Working out is perhaps the excruciating yet most rejuvenating task throughout the day. It helps us lose the few extra pounds, make our bones and muscles stronger, as well as gain confidence to ace our lives daily.
There is a lot to learn about our body from workouts. No one can just fall back on a bench or mat and initiate a strenuous routine, expecting magical abs or stronger glute muscles within just a few minutes. We have to know the amount of time per day, we have to invest into making such magic happen.

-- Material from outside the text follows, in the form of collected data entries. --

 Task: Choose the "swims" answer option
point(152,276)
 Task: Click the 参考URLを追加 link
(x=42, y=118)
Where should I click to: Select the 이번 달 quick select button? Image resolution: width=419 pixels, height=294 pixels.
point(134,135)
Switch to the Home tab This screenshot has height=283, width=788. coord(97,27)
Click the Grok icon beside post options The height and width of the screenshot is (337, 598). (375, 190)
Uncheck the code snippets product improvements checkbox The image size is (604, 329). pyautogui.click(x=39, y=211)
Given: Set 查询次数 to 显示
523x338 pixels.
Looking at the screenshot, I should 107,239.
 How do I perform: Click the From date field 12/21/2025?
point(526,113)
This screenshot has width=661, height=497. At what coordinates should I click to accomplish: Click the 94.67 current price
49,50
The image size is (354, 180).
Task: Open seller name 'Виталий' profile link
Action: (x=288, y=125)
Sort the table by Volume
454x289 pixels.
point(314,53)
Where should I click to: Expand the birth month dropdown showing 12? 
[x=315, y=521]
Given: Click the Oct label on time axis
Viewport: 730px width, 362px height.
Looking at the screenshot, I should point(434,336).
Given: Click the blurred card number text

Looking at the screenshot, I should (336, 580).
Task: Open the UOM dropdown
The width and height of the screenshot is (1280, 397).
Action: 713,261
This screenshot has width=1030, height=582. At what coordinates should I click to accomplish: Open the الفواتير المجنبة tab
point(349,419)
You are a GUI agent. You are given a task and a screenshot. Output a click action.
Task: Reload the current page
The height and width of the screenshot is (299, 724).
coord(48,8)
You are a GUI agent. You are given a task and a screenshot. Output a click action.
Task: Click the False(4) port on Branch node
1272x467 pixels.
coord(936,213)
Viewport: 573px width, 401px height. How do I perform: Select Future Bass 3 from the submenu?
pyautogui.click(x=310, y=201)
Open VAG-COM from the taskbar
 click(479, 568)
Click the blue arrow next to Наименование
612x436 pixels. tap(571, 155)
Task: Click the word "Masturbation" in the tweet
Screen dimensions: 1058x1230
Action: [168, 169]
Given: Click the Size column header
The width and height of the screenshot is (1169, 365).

So let us look through the different time allotments for particular individual exercise patterns :
1. Full Body Workout
A day of full body workout will require around 30-45 minutes for beginners as there should be ample time to rest up the body in-between. Mountain climbers, side planks with ab crunches and glute bridges makes sure that your shoulders, abdomen and thighs are toned perfectly. Since this workout routine does not involve any machines, its easy-breezy as long as you hand your core strength well. The timing can add up more once you’re in your intermediate and advanced stages.
2. HIIT Workout
HIIT workout does not follow a stern pathway. It i to boost your workout intensity to the max for half a minute to two minutes and then jumping back to slow and steady regime. The body burns calories in the sudden hits faster than a steady growing intensity. A high amount of energy and glucose burn ensures that the whole body is using the fat stored into energy, letting the system shed optimum amount of weight and excess fluid or gas.
3. Upper Body Workout
Upper body workout maintains a balance between single and compound muscle training. This will put you through 45-50 minutes of lat pulls, inclined weight-lifts, lat raises, dumb bell presses and many more. These help tone your shoulders, chest, biceps and triceps, giving them the lean muscular feel as well as letting the upper body stretch out and feel more flexible.
4. Cardiovascular Workout
Whether you join today or its been a month, there is no shot time routine for cardiovascular workouts. It usually takes around 40 minutes of your routine to finish this workout. This is because it can take a while for the regimes to kick in from when your body burns the fat and uses it as energy to integrate in the workouts. Jogging in place, burpees, high knee-jacks and lateral hops helps burning calories as well as keeping your body healthy, toned and fit.
5. Lower Body Training
The lower body is all that carries the fitter you. So make sure you give it the ample time it deserves. Lower body workouts target upper and inner thighs, glutes and knees strength. These will involve you to squat with weight, deadlifts, glute bridges and toe touch stretches. Initially, learning plus workout will require about 50 minutes, but you can cut it to 30 minutes once balancing rest period and workout becomes easier.
6. Weight Training
There is no part of the body that is left for another day when it comes to weight training. Make sure you keep 3 days of a week max(with intervals of course) for this. Weight training requires you to keep your body well-supplied with protein and fiber as it requires tonnes of energy and fiber to burn for this 45-50 minutes workout. This way, youll not only burn body fat but also train your muscles and bone growth with the help of weights.
There is no shortcut to proper training and time management can be a friend in times of knowing how much your body can take. Follow the gym-provided routines as the instructions are trained to guide you through how much you can exercise in a day.